DIRECT PURCHASES. You may also make direct investments at any time in any
Bedford Class you select through any broker that has entered into a dealer
agreement with the Distributor (a "Dealer"). You may make an initial investment
in any of the Bedford Classes by mail by fully completing and signing an
application obtained from a Dealer (the "Application"), specifying the Portfolio
in which you wish to invest, and mailing it, together with a check payable to
"The Bedford Family" to the Bedford Family, c/o PFPC, P.O. Box 8950, Wilmington,
Delaware 19899. The check must specify the name of the Portfolio for which
shares are being purchased. An Application will be returned to you unless it
contains the name of the Dealer from whom you obtained it. Subsequent purchases
may be made through a Dealer or by forwarding payment to the Company's transfer
agent at the foregoing address.
Provided that your investment is at least $2,500, you may also purchase
Shares in any of the Bedford Classes by having your bank or Dealer wire Federal
Funds to the Company's Custodian, PFPC Trust Company. Your bank or Dealer may
impose a charge for this service. The Company does not currently charge for
effecting wire transfers but reserves the right to do so in the future. In order
to ensure prompt receipt of your Federal Funds wire, for an initial investment,
it is important that you follow these steps:
A. Telephone the Company's transfer agent, PFPC, toll-free (800)

- [Dataset section]
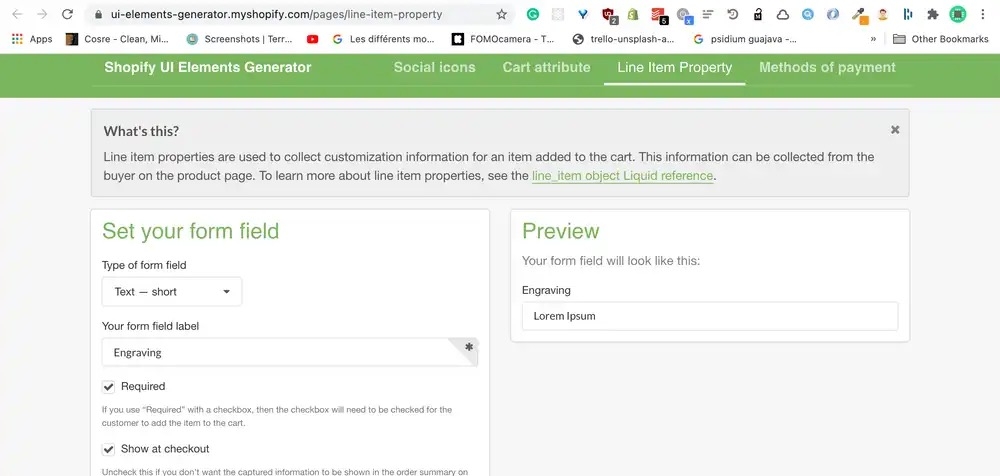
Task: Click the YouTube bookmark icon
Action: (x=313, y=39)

- [Work to complete]
**A)** According to the direct purchases section, what is the minimum investment needed to buy shares by having a bank or Dealer wire Federal Funds?
**B)** Repeat the passage of the direct purchases section between "DIRECT PURCHASES. You" and "the foregoing address.", inclusive.
**C)** Proceed with the direct purchases section, picking up right after its final words.
The lines play no part in this work.

- [Solved tasks]
**A)** $2,500

**B)**
DIRECT PURCHASES. You may also make direct investments at any time in any
Bedford Class you select through any broker that has entered into a dealer
agreement with the Distributor (a "Dealer"). You may make an initial investment
in any of the Bedford Classes by mail by fully completing and signing an
application obtained from a Dealer (the "Application"), specifying the Portfolio
in which you wish to invest, and mailing it, together with a check payable to
"The Bedford Family" to the Bedford Family, c/o PFPC, P.O. Box 8950, Wilmington,
Delaware 19899. The check must specify the name of the Portfolio for which
shares are being purchased. An Application will be returned to you unless it
contains the name of the Dealer from whom you obtained it. Subsequent purchases
may be made through a Dealer or by forwarding payment to the Company's transfer
agent at the foregoing address.

**C)**
533-7719 and provide your name, address, telephone number, Social
Security or Tax Identification Number, the Bedford Class
selected, the amount being wired, and by which bank or Dealer.
PFPC will then provide you with an account number. (If you have
an existing account, you should also notify PFPC prior to wiring
funds.)
B. Instruct your bank or Dealer to wire the specified amount,
together with your assigned account number, to PFPC's account
with PNC Bank.
PNC Bank, N.A., Philadelphia, PA ABA-0310-0005-3.
FROM: (your name)
ACCOUNT NUMBER: (your account number with the Portfolio)
FOR PURCHASE OF: (name of the Portfolio)
AMOUNT: (amount to be invested)
C. Fully complete and sign the Application and mail it to the
address shown thereon. PFPC will not process initial purchases
until it receives a fully completed and signed Application.
For subsequent investments, you should follow steps A and B above.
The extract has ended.